Task to complete - Your task is to quote the records from their first line through the line containing "Given: Click the Buy button for NEAR Protocol", with nothing added or left out.

(Material to process Opens)

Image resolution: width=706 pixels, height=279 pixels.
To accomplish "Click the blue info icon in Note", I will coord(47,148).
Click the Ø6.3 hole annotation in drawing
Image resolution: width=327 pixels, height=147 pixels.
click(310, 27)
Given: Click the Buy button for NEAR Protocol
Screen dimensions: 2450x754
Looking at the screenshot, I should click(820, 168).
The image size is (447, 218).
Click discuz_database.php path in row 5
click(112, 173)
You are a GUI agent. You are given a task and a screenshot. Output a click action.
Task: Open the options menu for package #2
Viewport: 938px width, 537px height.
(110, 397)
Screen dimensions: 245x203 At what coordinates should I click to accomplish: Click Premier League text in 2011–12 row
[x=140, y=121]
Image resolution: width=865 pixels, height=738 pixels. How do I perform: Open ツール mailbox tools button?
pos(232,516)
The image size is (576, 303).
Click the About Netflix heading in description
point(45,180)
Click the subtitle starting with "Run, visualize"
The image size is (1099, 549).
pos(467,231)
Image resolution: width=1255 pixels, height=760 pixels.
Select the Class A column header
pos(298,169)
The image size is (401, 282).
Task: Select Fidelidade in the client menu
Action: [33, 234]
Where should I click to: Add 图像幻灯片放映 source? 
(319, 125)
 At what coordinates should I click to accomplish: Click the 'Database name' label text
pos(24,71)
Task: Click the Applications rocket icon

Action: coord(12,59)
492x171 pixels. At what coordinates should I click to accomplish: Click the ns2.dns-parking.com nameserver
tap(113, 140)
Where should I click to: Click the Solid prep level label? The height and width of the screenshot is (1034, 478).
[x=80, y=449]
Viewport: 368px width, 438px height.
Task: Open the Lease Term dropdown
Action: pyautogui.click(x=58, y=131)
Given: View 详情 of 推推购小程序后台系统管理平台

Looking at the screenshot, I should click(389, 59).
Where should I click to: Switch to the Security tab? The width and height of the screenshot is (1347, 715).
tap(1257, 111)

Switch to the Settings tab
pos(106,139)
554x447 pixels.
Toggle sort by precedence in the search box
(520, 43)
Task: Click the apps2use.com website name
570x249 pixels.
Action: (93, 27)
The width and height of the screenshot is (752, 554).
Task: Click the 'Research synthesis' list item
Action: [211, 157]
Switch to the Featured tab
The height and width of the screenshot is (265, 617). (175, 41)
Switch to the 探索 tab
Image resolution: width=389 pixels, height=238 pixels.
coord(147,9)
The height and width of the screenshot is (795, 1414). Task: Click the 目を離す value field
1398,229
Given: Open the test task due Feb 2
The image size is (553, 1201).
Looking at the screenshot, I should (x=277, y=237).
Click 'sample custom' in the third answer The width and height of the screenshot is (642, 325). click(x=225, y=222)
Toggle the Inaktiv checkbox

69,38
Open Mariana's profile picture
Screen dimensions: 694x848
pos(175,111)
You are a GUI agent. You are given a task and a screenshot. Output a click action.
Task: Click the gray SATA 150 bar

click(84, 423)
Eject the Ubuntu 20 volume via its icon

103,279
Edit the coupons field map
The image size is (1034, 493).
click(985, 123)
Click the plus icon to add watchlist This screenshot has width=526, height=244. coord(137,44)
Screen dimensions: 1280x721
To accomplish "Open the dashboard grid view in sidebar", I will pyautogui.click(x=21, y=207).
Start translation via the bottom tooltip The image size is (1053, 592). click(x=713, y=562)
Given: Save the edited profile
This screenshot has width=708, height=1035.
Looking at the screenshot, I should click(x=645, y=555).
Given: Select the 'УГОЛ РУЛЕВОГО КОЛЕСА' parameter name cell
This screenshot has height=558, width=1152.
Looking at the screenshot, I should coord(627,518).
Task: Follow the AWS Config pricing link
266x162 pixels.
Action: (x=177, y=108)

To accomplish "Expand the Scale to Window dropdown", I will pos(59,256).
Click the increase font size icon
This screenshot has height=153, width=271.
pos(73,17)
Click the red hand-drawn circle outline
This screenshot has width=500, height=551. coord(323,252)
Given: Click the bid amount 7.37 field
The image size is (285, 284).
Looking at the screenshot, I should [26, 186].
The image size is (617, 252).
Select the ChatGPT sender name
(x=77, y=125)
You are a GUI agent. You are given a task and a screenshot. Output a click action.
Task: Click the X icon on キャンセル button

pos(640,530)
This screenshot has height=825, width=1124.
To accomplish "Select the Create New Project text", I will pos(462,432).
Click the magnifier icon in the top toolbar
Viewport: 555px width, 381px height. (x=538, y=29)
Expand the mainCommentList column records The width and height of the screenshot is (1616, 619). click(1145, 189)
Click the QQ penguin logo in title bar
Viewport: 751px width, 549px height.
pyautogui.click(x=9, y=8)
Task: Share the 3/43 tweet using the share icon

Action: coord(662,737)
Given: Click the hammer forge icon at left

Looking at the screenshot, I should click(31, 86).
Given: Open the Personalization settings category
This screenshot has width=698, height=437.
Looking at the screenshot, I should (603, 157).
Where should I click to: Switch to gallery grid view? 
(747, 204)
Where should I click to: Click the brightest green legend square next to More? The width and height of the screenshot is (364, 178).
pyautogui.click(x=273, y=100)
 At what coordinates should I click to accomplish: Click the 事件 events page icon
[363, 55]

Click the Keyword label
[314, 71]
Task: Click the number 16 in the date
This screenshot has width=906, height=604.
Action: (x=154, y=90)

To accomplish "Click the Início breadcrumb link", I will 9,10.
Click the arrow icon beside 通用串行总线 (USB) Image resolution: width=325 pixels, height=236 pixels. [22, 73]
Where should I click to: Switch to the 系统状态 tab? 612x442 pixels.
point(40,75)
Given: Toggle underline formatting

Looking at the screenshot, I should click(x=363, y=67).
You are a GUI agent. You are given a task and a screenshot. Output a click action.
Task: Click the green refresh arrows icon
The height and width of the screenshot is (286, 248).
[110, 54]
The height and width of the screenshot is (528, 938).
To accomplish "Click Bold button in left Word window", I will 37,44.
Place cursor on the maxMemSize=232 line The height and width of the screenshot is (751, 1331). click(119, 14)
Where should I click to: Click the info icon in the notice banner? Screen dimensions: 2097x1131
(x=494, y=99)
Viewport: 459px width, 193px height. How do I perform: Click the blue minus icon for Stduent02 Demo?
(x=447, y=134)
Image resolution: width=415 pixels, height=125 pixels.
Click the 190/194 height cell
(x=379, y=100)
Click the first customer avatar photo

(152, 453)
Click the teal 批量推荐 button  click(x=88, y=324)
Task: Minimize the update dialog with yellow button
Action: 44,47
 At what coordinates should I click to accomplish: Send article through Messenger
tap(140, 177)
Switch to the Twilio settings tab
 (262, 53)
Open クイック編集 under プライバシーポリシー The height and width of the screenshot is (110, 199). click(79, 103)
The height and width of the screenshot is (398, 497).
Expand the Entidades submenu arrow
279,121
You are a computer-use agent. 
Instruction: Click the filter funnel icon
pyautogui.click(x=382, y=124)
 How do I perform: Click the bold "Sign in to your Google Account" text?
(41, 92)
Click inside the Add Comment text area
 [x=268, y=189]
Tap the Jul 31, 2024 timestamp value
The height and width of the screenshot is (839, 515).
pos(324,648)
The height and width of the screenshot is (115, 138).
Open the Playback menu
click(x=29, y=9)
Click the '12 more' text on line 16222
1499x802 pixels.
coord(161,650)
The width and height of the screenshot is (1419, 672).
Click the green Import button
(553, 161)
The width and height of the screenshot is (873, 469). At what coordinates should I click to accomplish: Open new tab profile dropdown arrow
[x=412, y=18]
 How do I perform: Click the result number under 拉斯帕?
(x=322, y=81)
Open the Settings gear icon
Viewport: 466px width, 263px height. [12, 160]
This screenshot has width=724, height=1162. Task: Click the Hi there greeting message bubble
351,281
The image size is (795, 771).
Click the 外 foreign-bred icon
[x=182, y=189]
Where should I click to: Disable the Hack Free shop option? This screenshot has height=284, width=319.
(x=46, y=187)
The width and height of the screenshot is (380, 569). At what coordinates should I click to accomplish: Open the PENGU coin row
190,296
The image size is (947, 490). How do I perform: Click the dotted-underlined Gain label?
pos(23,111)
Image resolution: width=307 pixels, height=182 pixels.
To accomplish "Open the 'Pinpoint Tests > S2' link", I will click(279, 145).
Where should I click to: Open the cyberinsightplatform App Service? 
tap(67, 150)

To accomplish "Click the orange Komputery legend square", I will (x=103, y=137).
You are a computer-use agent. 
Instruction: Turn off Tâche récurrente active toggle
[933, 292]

(Material to process Closes)

Answer to the exercise -
Image resolution: width=706 pixels, height=279 pixels.
To accomplish "Click the blue info icon in Note", I will coord(47,148).
Click the Ø6.3 hole annotation in drawing
Image resolution: width=327 pixels, height=147 pixels.
click(310, 27)
Given: Click the Buy button for NEAR Protocol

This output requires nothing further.